Highly configurable and extensible data processing framework at PubMatic

Highly configurable and extensible data processing framework at PubMatic

Thursday, June 21
9:30 AM - 10:10 AM
Grand Ballroom 220C

PubMatic is a leading advertisement technology company that processes 500 billion transactions (50 terabytes of data) per day in real-time and batch processing pipeline on a 900-node cluster to power highly efficient machine learning algorithms, provide real time feedback to ad-server for optimization and provide in depth insights on customer inventory and audience.

At PubMatic, scaling with ever growing volume has always been the biggest challenge; we have been optimizing our technology stack for performance and costs. Another challenge is to support the demand for variety reports and analytics by customers and internal stakeholders. Writing custom jobs to provide analytics leads to repetitive efforts and redundancy of business logic in many different jobs.

To solve the above problems, we built a platform that allows creating configuration driven data processing pipeline with high re-usability of business functions. It is also extensible to utilize cutting-edge technologies in the ever-changing big data ecosystem. This platform enables our development teams to build a robust batch data processing pipeline to power analytics dashboards. It also empowers novice users to provide a configuration with fact and dimensions to generate ad-hoc reports in a single data processing job. Framework intelligently identifies and re-uses existing business functions based on user inputs. It also provides an abstraction layer that keeps core business logic un-affected by the any technology changes. This framework is currently powered by Spark, but it can be easily configured with other technologies.

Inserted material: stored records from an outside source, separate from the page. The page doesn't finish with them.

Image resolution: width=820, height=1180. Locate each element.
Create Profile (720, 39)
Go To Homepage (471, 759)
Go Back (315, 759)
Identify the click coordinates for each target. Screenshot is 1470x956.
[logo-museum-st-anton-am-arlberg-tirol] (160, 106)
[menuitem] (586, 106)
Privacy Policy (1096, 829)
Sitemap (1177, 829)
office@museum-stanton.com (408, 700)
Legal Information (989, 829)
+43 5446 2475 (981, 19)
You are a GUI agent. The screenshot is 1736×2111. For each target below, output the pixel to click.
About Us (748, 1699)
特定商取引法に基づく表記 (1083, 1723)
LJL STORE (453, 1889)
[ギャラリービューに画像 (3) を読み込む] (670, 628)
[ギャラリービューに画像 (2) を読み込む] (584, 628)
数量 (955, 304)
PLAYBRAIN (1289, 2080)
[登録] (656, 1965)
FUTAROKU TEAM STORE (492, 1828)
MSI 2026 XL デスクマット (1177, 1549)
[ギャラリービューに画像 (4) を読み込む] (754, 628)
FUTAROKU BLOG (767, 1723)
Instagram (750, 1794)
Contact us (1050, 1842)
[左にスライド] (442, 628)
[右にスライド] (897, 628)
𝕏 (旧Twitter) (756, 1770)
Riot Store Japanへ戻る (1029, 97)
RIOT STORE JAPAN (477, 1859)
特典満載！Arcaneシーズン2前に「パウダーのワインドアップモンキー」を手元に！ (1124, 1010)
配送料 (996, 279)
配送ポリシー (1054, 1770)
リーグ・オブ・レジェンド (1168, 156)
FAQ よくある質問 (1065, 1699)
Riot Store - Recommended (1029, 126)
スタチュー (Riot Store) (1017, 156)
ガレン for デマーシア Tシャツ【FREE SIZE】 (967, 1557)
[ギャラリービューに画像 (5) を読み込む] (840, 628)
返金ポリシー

Framework significantly improved time to develop data processing jobs from weeks to few days, it simplified unit testing and QA automation, as well as provided simpler interfaces to the customers and internal stakeholders to generate custom reports.

Presentation Video


Kunal Umrigar
Sr. Director, Engineering, Big Data & Analytics
Kunal Umrigar, Sr. Director, Engineering at PubMatic, leads the big data & analytics team to design and develop a big data platform to ingest and process terabytes of data. Along with his big data experience, he is also has been a lead architect of PubMatic Platform APIs and has designed and developed the Microservice and API infrastructure from the ground up. Prior to PubMatic, Kunal held engineering roles at Unica (now part of IBM) where he worked on designing and developing enterprise applications.